= Beginning of Section =

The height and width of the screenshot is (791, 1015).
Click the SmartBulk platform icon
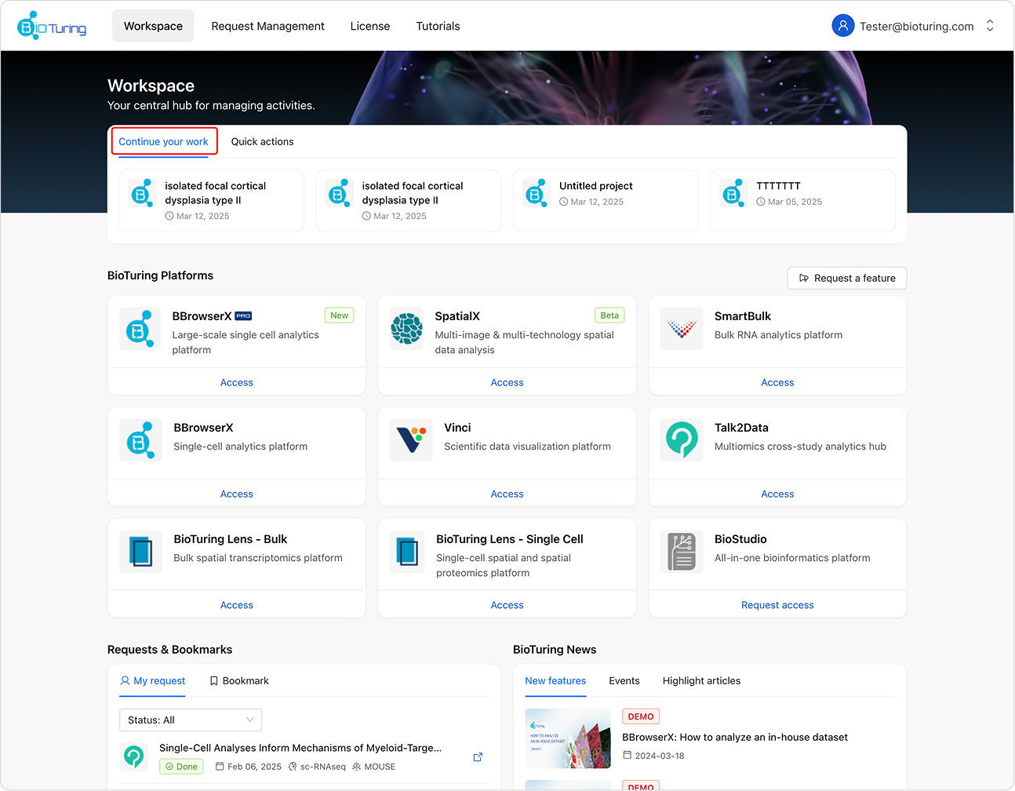coord(681,329)
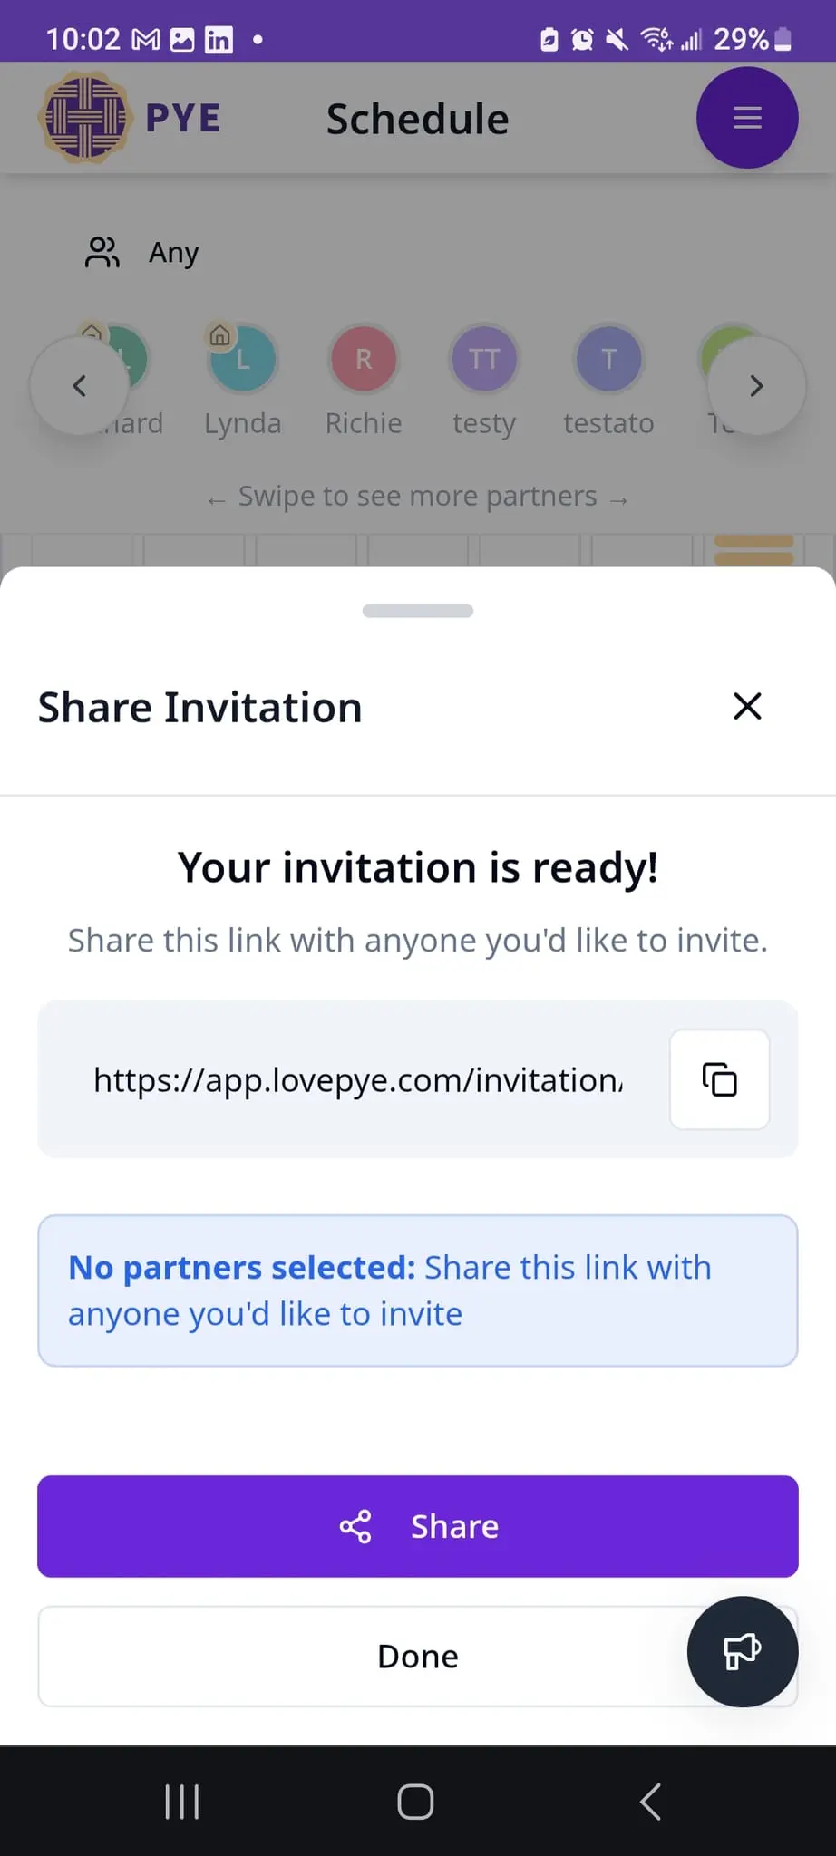The image size is (836, 1856).
Task: Close the Share Invitation sheet
Action: 747,706
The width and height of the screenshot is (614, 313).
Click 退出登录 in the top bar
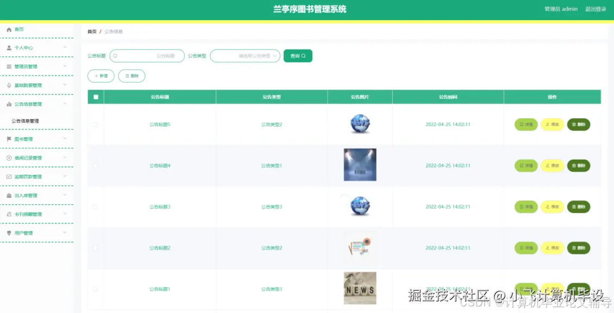[596, 9]
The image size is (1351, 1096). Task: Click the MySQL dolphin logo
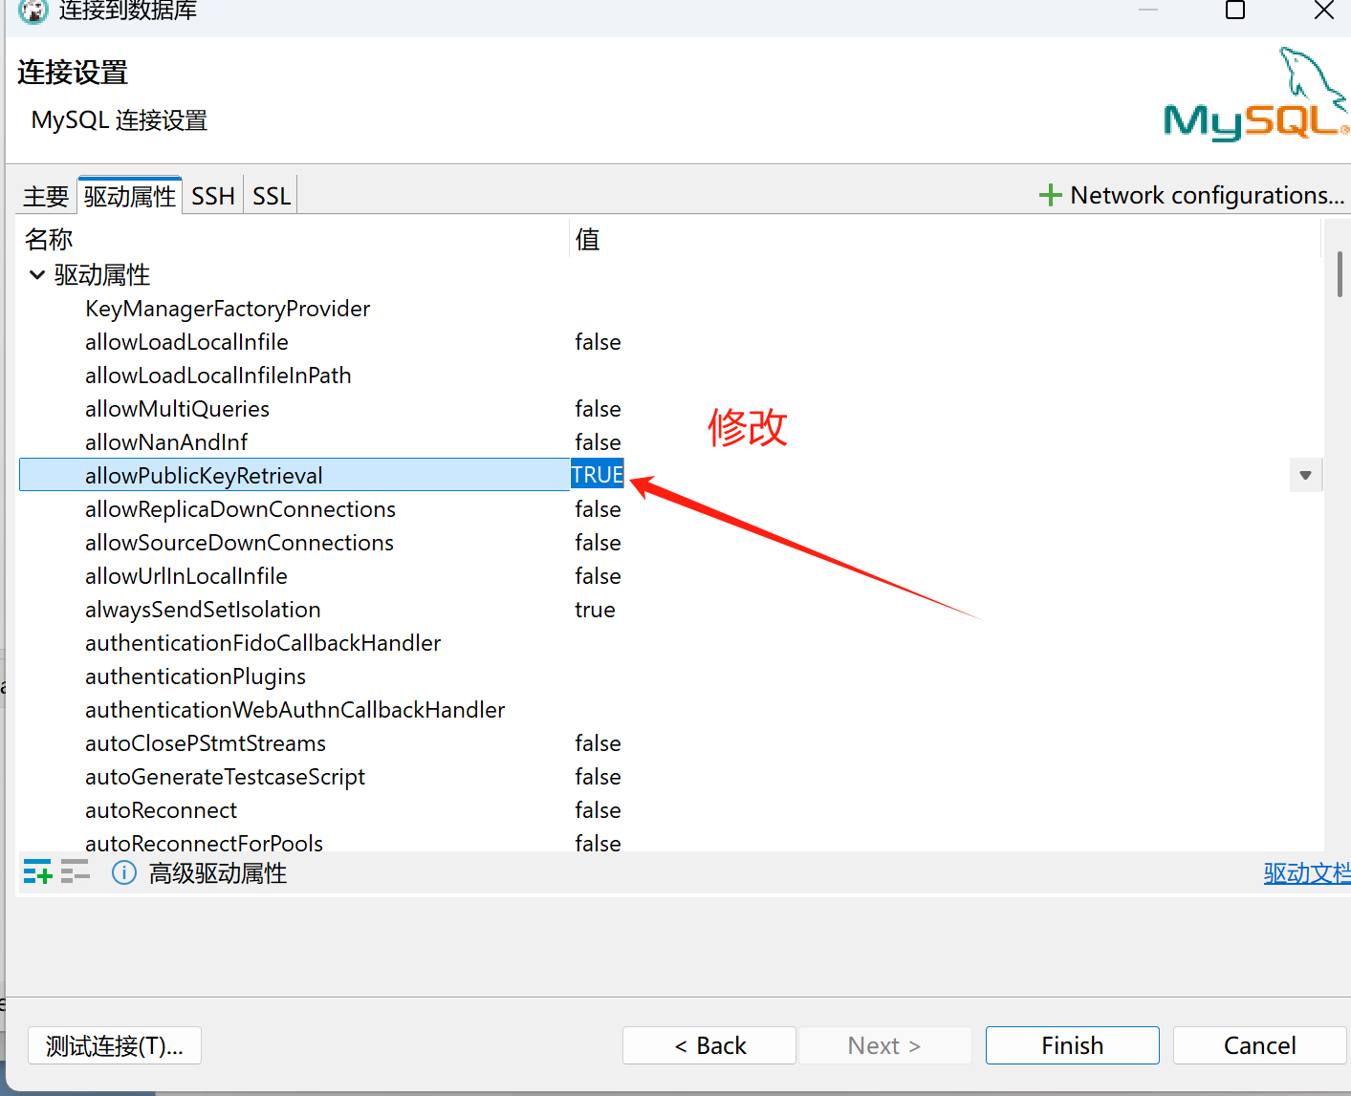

= End of Section =

Could you give again precisely the lines from the one containing "Click the SmartBulk platform icon" through the final line of the material above, both included, and no others, dropping the pictures?

Click the SmartBulk platform icon
coord(681,329)
The image size is (836, 1856).
Task: Close the Share Invitation sheet
Action: 747,706
The width and height of the screenshot is (614, 313).
Click 退出登录 in the top bar
[596, 9]
The image size is (1351, 1096). Task: Click the MySQL dolphin logo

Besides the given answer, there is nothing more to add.